>>>

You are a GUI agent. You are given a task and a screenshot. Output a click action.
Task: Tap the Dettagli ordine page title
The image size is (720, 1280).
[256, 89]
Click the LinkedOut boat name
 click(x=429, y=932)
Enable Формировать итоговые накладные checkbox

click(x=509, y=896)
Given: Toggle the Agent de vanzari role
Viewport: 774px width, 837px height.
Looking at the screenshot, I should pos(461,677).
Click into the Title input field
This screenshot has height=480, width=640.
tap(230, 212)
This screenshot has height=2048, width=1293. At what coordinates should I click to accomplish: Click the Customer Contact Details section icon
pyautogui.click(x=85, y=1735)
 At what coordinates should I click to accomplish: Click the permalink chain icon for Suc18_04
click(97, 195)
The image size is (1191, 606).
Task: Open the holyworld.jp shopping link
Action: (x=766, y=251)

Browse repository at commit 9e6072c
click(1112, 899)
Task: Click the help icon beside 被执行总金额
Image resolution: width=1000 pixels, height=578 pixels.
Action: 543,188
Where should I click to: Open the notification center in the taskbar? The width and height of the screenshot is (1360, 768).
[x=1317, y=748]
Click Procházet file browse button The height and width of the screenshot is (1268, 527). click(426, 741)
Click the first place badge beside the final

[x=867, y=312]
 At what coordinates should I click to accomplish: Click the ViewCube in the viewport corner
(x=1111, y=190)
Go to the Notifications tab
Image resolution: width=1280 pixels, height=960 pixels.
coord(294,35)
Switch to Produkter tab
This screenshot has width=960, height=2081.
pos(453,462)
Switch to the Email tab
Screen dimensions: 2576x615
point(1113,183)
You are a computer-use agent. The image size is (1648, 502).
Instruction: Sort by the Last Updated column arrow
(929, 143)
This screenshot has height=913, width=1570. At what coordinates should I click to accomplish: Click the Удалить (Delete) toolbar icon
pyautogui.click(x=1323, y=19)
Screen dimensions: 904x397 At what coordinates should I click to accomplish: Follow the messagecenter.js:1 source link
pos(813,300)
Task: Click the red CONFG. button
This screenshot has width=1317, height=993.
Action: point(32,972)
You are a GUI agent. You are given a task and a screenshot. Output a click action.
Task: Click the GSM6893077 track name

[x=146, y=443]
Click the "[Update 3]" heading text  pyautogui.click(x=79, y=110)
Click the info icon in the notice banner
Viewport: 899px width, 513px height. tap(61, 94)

<<<

=== Exercise details ===
Give the number of lines in the listing that contain the word "button", leaving out all other words.

=== Exercise response ===
2